Restate word for word every entry that appears below, skipping its pictures.

Collected data:

============

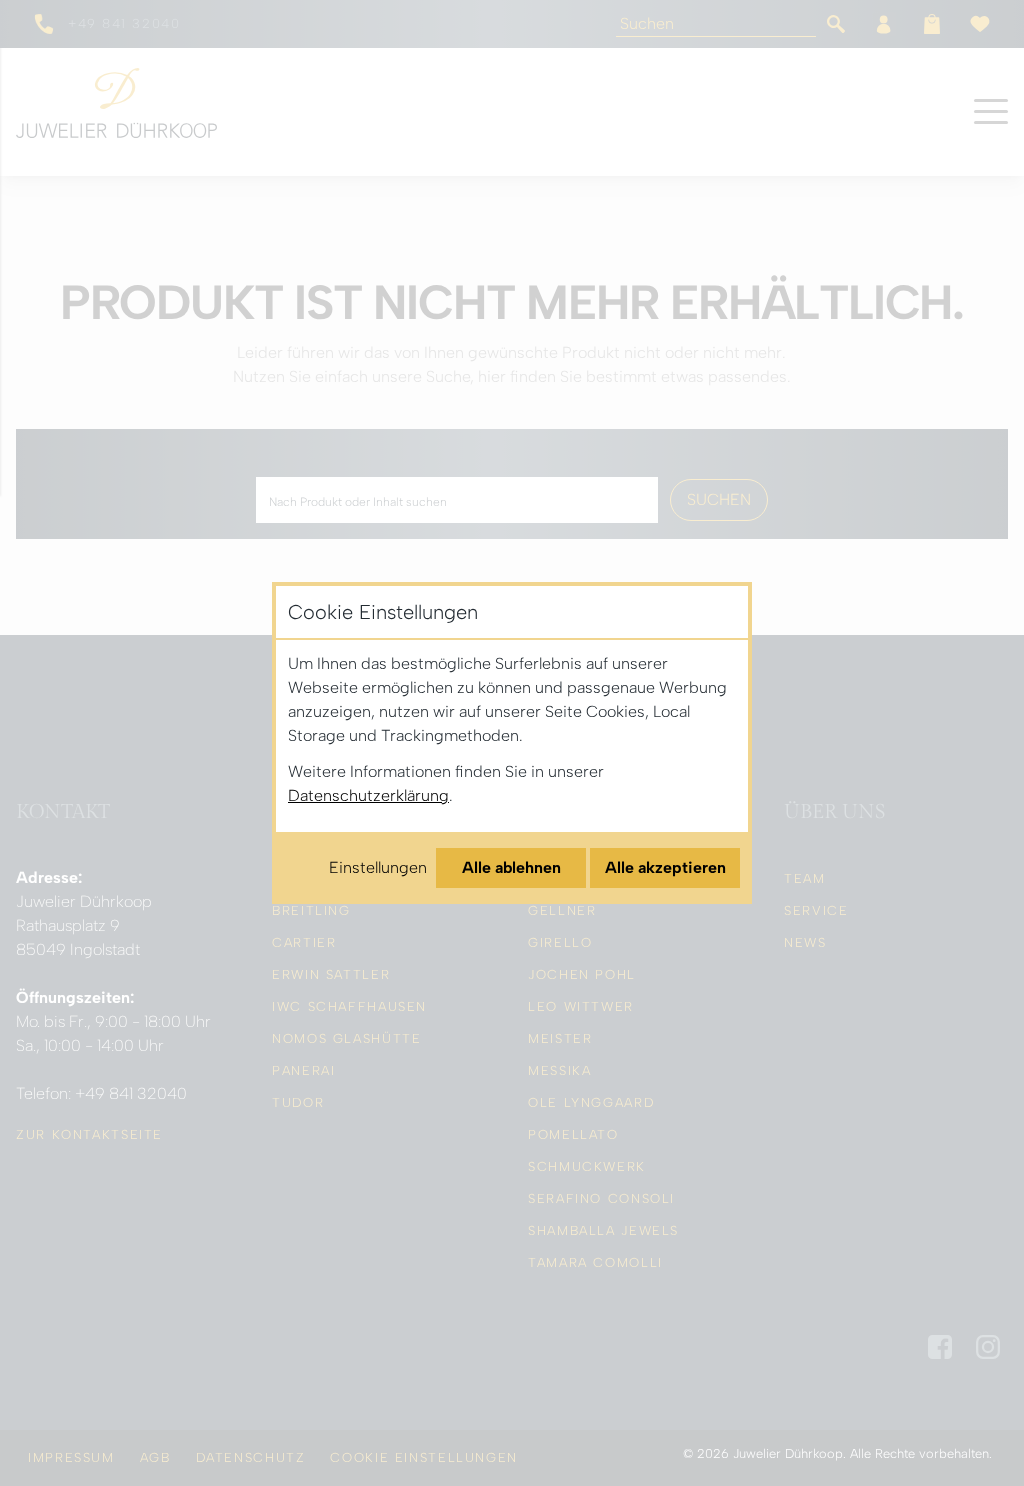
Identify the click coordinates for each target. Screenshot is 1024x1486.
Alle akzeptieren (665, 867)
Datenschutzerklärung (368, 795)
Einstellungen (378, 867)
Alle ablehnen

============

Finished task:
Identify the click coordinates for each target. Screenshot is 1024x1486.
Alle akzeptieren (665, 867)
Datenschutzerklärung (368, 795)
Einstellungen (378, 867)
Alle ablehnen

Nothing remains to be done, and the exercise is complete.